KOS ( Kristen Ortodoks Syiria ) merupakan salah satu sekte aliran
kristen yang ajarannya sangat persis dengan Islam dari cara
berpakaiannya yang memakai peci/kopiah, baju koko, sajadah dan juga
jilbab. Terlebih lagi dalam cara beribadahnya, ajaran ini mengenal
sholat dengan 7 waktu, yaitu:
Sa’atul awwal (shubuh),
Sa’atuts tsalis (dhuha),
Sa’atus sadis (Zhuhur),
Sa’atut tis’ah (ashar),
Sa’atul ghurub (maghrib),
Sa’atun naum (Isya’),
dan Sa’atul layl (tengah malam/tahajud).
Selain shalat, KOS juga memiliki pokok-pokok syari’at yang mirip dengan Islam, seperti:
1. KOS berpuasa 40 hari yang disebut shaumil kabir yang mirip puasa ramadhan
2. KOS memiliki puasa sunnah di hari Rabu dan Jum’at yang mirip dg Puasa Sunnah senin dan kamis
3. KOS mewajibkan jama’ahnya berzakat 10% dari penghasilan kotor (bruto)
4. Kalangan perempuan KOS juga diwajibkan mengenakan Jilbab & jubah yang menutup aurat hingga mata kaki
5. Pengajian KOS juga menggunakan tikar/karpet (lesehan), layaknya umat Islam mengadakan pengajian
6. Mengadakan acara Musabaqoh Tilawatil Injil dengan menggunakan Alkitab berbahasa Arab
7. Mengadakan acara rawi dan shalawatan ala KOS mirip apa yang dilakukan oleh sebagian kaum muslim
8. Mengadakan acara Nasyid, bahkan sekarang sudah ada Nasyid “Amin
Albarokah“ & Qasidah Kristen (dengan lirik yang mengandung ajaran
Kristen berbahasa Arab)
Meski terlihat sangat santun dan membiasakan berbahasa Arab (Ana, Antum,
Syukron, dsb), tetapi mereka tetaplah Kristen. Kitab suci mereka tetap
saja Alkitab, dan mereka tetap menuhankan Yesus dalam Trinitas. Hanya
metodologi da’wah yang menyerupai umat Islam karena KOS berasal dari
Syria. KOS tidak memakai 12 syahadat Iman Rasuli umat Kristen, sebagai
gantinya mereka memakai ”Qanun al-Iman al-Muqaddas”. Penggunaan istilah
islam sangat sering dijumpai, seperti ”Sayyidina Isa Almasih” untuk
penyebutan Yesus. Mereka juga memakai Injil berbahasa Arab (Alkitab
AlMuqaddas).
Meskipun ajaran KOS dg ajaran Islam sangat mirip dalam pelaksanaannya,
akan tetapi KOS dan Islam sangat jauh berbeda dari segi Tauhid atau
keyakinan. Prinsip ajaran KOS masih berputar sekitar masalah trinitas,
yaitu mengakui adanya Tuhan bapak, Tuhan anak dan Ruh kudus. Dan juga
Yesus peranakan Maria, memiliki sifat insaniyah (sifat seperti manusia):
tidak tahu musim, (Mar 11: 13), lemah (Yoh 5:30), takut (Mat 26:37),
bersedih (Mat 26:38), menangis (Yoh 11:35), tidur (Mat 8:24), lapar (Mat
4:2), haus (Yoh 19:28),dsb.

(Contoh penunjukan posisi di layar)
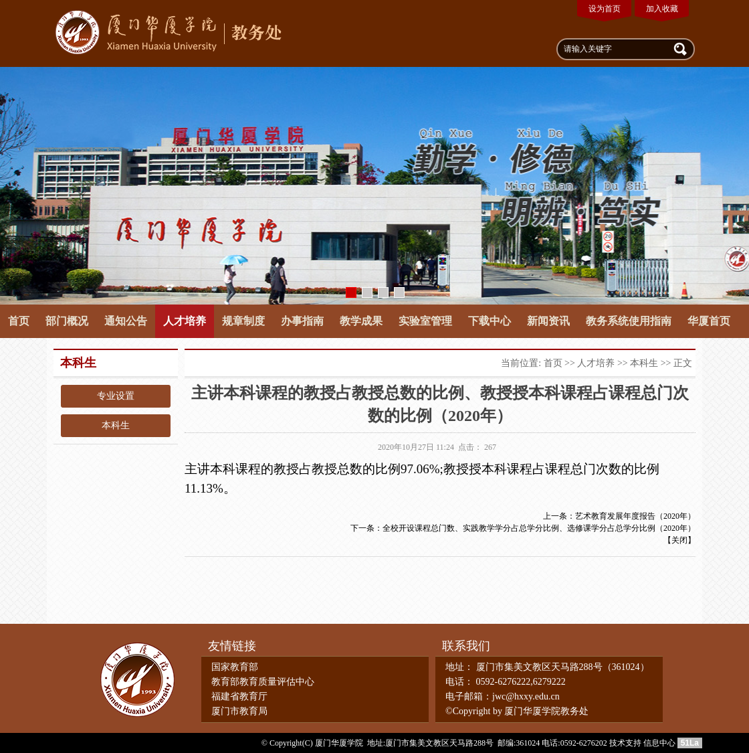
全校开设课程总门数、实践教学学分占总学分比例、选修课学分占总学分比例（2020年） (539, 528)
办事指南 (302, 321)
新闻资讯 (548, 321)
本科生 (116, 425)
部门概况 (66, 321)
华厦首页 (708, 321)
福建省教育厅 (239, 696)
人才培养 (184, 321)
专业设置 (115, 396)
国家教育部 (234, 667)
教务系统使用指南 (628, 321)
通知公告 (125, 321)
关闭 (679, 540)
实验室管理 (425, 321)
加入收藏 (662, 8)
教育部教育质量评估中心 (262, 682)
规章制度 (243, 321)
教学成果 (361, 321)
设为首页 (604, 8)
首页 (18, 321)
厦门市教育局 (239, 711)
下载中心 (489, 321)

KUMPULAN TUGAS:
[a] Menurut teks tentang KOS, berapa besar zakat yang diwajibkan kepada jama'ahnya?
[b] Silakan ringkas teks tentang KOS dalam dua kalimat.
[c] Teruskan teks tentang KOS mulai dari kalimat terakhir yang ada.
Daftar di atas sama sekali tidak berkaitan dengan tugas mana pun.

JAWABAN TIAP TUGAS:
[a] 10% dari penghasilan kotor (bruto).

[b] KOS adalah sekte Kristen yang cara berpakaian dan beribadahnya sangat mirip dengan Islam, antara lain sholat tujuh waktu, puasa 40 hari, dan zakat 10% dari penghasilan kotor. Meski begitu, kitab suci mereka tetap Alkitab dan mereka tetap menuhankan Yesus dalam Trinitas, sehingga KOS dan Islam sangat jauh berbeda dari segi Tauhid.

[c]
Perbedaan Prinsip ajaran Islam dengan KOS (Kristen Ortodoks Syiria):
Tauhid yang diajarkan Islam bertentangan dengan KOS. Islam menolak
ketuhanan Yesus (Qs. Al Maaidah 72), sedangkan KOS mengakui Yesus
sebagai Tuhan.
Islam berkeyakinan bahwa Tuhan itu tidak punya Ayah dan Ibu (Qs. Al
Ikhlash 3), sedangkan KOS memiliki keyakinan , yaitu mengakui adanya
Tuhan bapak, tuhan anak dan Ruh Kudus. Dan bahwa Maria adalah Walidatul
ilah (Ibu Tuhan).
Islam memegang teguh kesucian nama dan sifat Allah: Allah tidak beranak
dan tidak diperanakkan, Allah Maha Mengetahui, Maha Kuat, Mha Melihat,
Tidak tidur dan tidak serupa dg makhluk-Nya,dsb.. (sangat banyak ayat
Al-Qur’an yg menyatakan sifat-sifat Agung bagi Allah) sementara KOS
tidak kuasa membendung kekurangan-kekurangan dalam sifat kemanusiaan
Yesus yang tertulis dalam Alkitab.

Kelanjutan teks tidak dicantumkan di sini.